Das alles muss von den Versicherten finanziert werden. Derzeit wird die Gematik vor allem durch den Beitrag der gesetzlichen Krankenkassen bezahlt, die 1 Euro pro Versicherten und Jahr einzahlen, was auf 73 Millionen Euro hinausläuft. 0,5 Prozent dieser Summe kommt zusätzlich von den privaten Krankenkassen, die demnächst auch die telematische Infrastruktur des Gesundheitswesen nutzen wollen. Für den bisherigen Ausbau der Telematik-Infrastruktur in circa 145.000 Arztpraxen und Kliniken fielen allein für die Erstattung der Konnektor-Hardware und Kartenterminals Kosten in Höhe von weit über 400 Millionen Euro an. Knapp ein Viertel der Kliniken und Arztpraxen in Deutschland hat sich bislang noch nicht mit der Telematik verbunden, obwohl dies von den gesetzlichen Krankenkassen mit Abzügen von 2,5 Prozent bestraft wird. Offenbar fürchten eine Reihe von Ärzten die andauernden Probleme mit der Technik, dem Datenschutz und der Datensicherheit mehr als die Geldstrafen.

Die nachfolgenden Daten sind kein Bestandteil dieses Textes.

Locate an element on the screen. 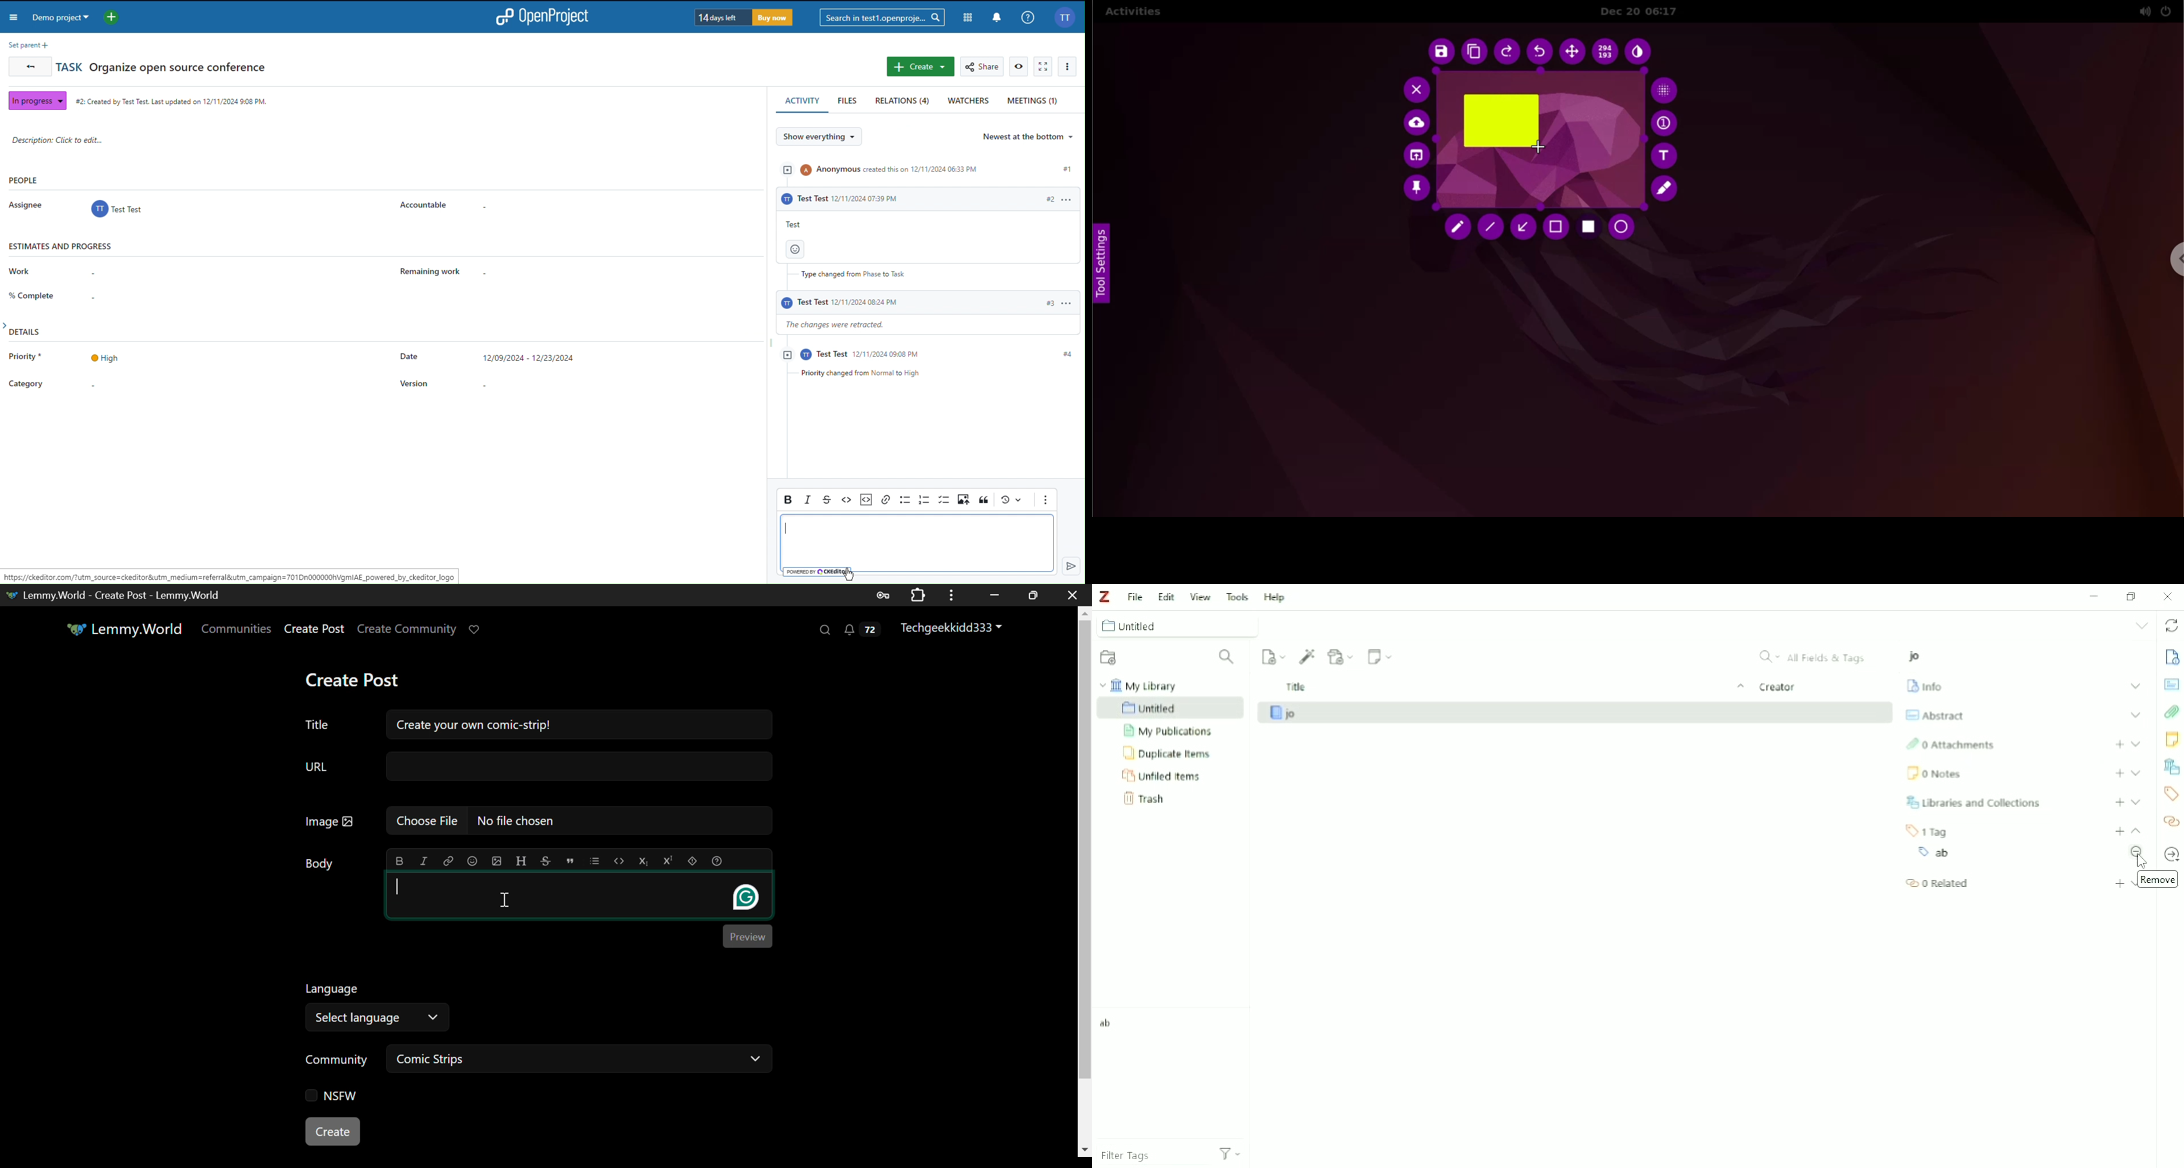 The height and width of the screenshot is (1176, 2184). Create Community Link is located at coordinates (409, 631).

Noch sind die Diskussionen nicht abgeschlossen, doch für die Virtualisierung des Telematik-Projektes mit einem "Zukunftskonnektor" und der Ablösung der Gesundheitskarte durch eine elektronische Identität plant das Gesundheitsministerium im Entwurf des DVPMG bereits weitere Umbauten, die die Kosten in die Höhe treiben. Debattiert wird eine Zahlung von 1,78 bis 2,00 Euro pro Jahr und Versicherten von den gesetzlichen Krankenkassen an die Gematik. Den beachtlichen Ausgaben stehen wiederum Einsparungen gegenüber, etwa durch die Einführung elektronischer Rezepte und der Arbeitsunfähigkeitsbescheinigungen – wenn sie denn erst flächendeckend eingeführt sind und reibungslos und sicher laufen.